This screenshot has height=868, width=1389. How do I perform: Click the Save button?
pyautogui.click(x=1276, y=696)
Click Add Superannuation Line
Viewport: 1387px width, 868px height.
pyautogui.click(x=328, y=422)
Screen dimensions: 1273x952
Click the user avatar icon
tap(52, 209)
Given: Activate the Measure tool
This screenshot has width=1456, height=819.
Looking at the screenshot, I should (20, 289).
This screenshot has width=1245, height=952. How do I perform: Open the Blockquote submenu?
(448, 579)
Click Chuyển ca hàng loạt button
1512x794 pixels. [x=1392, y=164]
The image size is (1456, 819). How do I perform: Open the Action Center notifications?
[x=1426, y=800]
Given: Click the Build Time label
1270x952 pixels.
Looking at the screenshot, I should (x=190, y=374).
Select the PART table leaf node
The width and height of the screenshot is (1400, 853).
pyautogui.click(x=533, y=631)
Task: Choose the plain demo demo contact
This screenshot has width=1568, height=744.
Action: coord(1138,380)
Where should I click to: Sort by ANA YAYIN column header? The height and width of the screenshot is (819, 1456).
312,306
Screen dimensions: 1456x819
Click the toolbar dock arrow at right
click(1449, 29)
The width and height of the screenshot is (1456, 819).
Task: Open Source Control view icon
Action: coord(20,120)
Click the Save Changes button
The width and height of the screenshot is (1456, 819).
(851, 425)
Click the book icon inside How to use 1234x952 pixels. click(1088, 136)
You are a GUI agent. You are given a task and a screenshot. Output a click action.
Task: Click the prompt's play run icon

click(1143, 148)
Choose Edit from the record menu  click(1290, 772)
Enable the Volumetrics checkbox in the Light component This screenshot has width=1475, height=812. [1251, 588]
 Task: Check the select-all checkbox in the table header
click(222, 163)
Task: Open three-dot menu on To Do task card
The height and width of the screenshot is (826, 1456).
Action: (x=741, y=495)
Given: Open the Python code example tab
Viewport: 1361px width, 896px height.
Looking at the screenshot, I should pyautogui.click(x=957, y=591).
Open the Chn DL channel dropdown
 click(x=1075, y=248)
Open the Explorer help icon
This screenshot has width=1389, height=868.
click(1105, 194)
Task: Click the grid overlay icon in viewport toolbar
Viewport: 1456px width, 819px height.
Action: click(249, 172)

——

▶ _Exercise prompt_
Could you state how many lines above include the word "dimensions"? Reply with that number alone.

▶ _Solution for this task_
2